Show directly from the definition of a limit of a function that

lim x->0 (x^(1/3) * sin(1/x)) = 0. 

The definition is

The limit of f as x goes to p is q if for every e>0 there exists a d>0

s.t.

dx(x,p)<d for x belongs to E -> dy(f(x), q)< e

with the notation

limi x->p f(x) = q

My approach

We want to show that

dx(x,0)<d, x belongs to E -> dy( (x^(1/3) * sin(1/x)),0) < e

which is

| x-0| < d - > | x |<d

and

|(x^(1/3) * sin(1/x))|< e 

Now the solution I have takes e^3=d and shows that

|(x^(1/3) * sin(1/x))|< d^(1/3)=e 

which makes no sense...

I suppose the steps start from

|x^(1/3)|<= d^(1/3)

|x^(1/3)| * | sin(1/x)|<= d^(1/3) * | 1| (Does he multiply by one because the max value of sin is 1 and hence it will always be smaller? )

Then takes

e^3=d 

and somehow it is proven.

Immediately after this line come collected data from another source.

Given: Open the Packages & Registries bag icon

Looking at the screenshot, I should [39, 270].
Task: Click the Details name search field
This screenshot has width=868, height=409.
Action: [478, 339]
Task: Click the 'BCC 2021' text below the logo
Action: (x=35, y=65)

It makes much more sense that I explained it now but I am looking to see what people think....

Please edit the notation if you know how. Thanks a lot.

Answer 1

We want to show that for every positive $\epsilon$, there is a positive $\delta$ such that $$\left|x^{1/3}\sin(1/x)-0\right|\lt \epsilon\quad\text{whenever}\quad 0\lt |x-0|\lt \delta. \tag{1}$$

So let $\epsilon\gt 0$ be given. Note that if $x\ne 0$ then $$\left|x^{1/3}\sin(1/x)-0\right|\le |x|^{1/3},\tag{1}$$ since $|\sin(1/x)|\le 1$.

If $|x|\lt \epsilon^3$, then $|x|^{1/3}\lt \epsilon$. Let $\delta=\epsilon^3$. Then whenever $0\lt |x|\lt \delta$, by (2) we will have $\left|x^{1/3}\sin(1/x)-0\right|\lt \epsilon$. We have shown that for every $\epsilon\gt 0$, there is a $\delta\gt 0$ such that (1) holds. This completes the proof.